The math co-processor designed to operate in conjunction with the 80286 microprocessor is the 80287 depicted in Figure 4. Just as the 8087 extended the 8088/86 microprocessors’ architecture, the 80287 adds high-performance floating point, extended integer, and BCD data manipulation to 80286-based architecture. In all, the 80287 adds over fifty mnemonics to the 80286’s instruction set.

Figure 4: The 80287 Microprocessor Packages


By comparing the 80287’s internal register structure with that of the 8087’s (depicted in Figures 1 and 2), it can be seen that they are identical. However, there are some operational differences between the 8087 and the 80287. Like the 80286 microprocessor, the 80287 operates in Real and Protected addressing modes. In real mode, the 80286/80287 combination is completely compatible with the 8088/87 or 8086/87 set. However, when the 80287 is switched into protected mode, all address references follow the memory management and protection guidelines established for the 80286 microprocessor. Although the 80287 may be connected to the same clock source as its host microprocessor (the 80287 can also be used in 80386-based systems), it does not operate at that speed. The 80287 internally divides the external clock frequency by one third. In many system’s, the 80287 is clocked from a dedicated co-processor clock.

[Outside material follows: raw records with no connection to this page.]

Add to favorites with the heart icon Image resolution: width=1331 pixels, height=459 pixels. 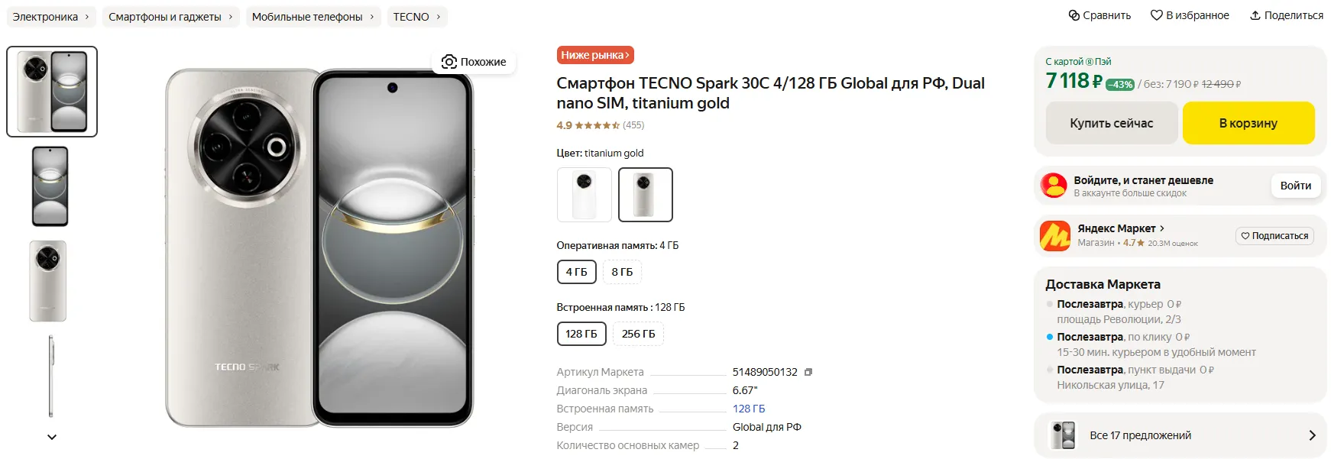point(1156,15)
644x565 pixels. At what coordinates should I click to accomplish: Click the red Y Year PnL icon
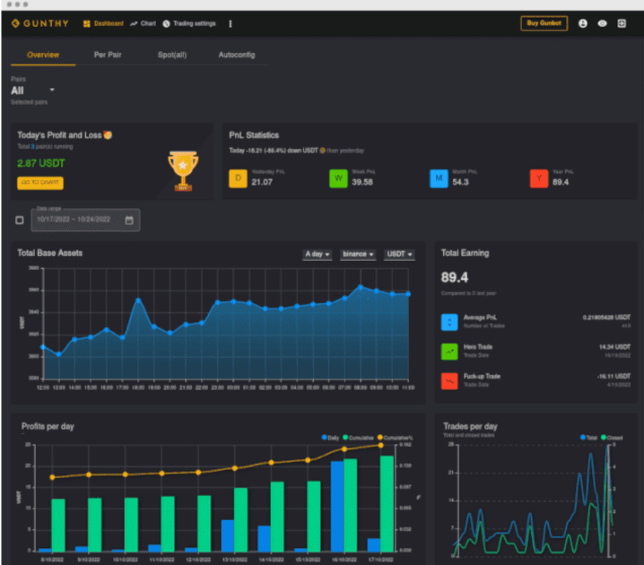point(539,179)
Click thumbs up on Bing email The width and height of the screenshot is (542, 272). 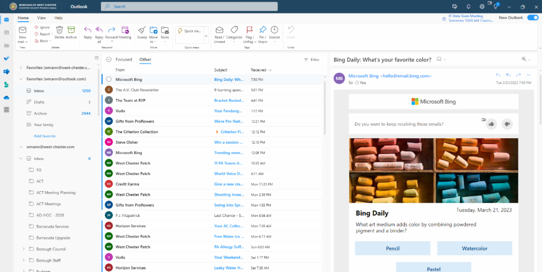[491, 124]
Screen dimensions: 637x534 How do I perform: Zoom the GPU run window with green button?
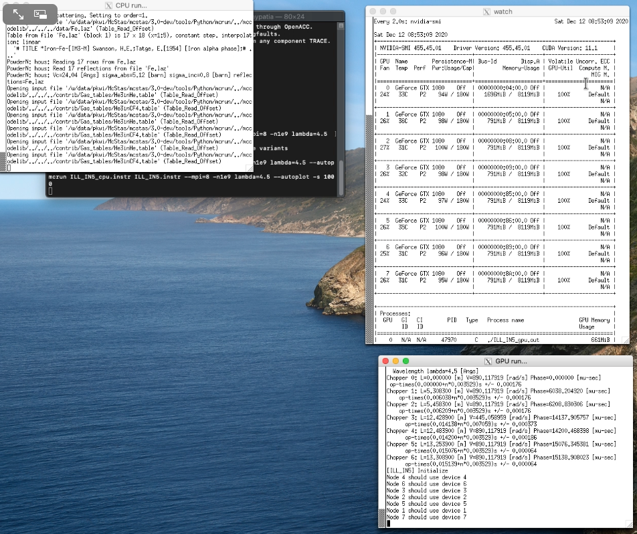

Just as the 80287 improved on the basic 8087 co-processor by operating in protected mode, the 80387DX and 80387SX coprocessors improve on the 80287 design by producing up to seven times as much output. These co-processors are code-compatible with the 80287 and, therefore, should run all software written for the 80287. However, systems using an 80287 coprocessor may not run programs that have been optimized to work directly with 80387DX or 80387SX co-processors. Like the 386DX and 386SX, the 387DX and 387SX differ basically when it comes to their bus sizes. The 387SX is designed to operate with a 16-bit bus instead of the 32-bit bus of the 387DX. Except for this minor difference, both ICs conform to the same block diagram shown in Figure 5.

Figure 5: Inside the 80387DX and 80387SX


Externally, the two IC’s are quite different. The 80387DX is available in a 68-pin Pin Grid Array (PGA) package similar to that of the 80386DX microprocessor, only smaller. The 80387SX comes only in Plastic Leadless Chip Carrier (PLCC) packages. The 387SX’s package differs considerably from that of the surface-mount package used with the 386SX microprocessor. The 80387 co-processors are available in a variety of operating speeds. Like the 80286, 80386DX, 80386SX, and the 80287, the recommended operating speed of the device is specified on the package by a number given after the chip’s type number (i.e., an 80387DX25 is a 387 rated for operation at 25 MHz or less). However, the 80387’s design allows it to be operated asynchronously or synchronously with the system’s processor’s clock. When the 387’s CKM pin is tied high, the co-processor will operate in synchronous mode and should use the system’s processor clock. If the CKM pin is tied low, the co-processor operates in asynchronous mode using its own clock source. The two devices’ operating speeds should be as compatible as possible. A 33 MHz 386DX can be operated with a 33 MHz or 25MHz 387DX co-processor, and a 25MHz 386 can accommodate a 20 MHz or 25 MHz coprocessor.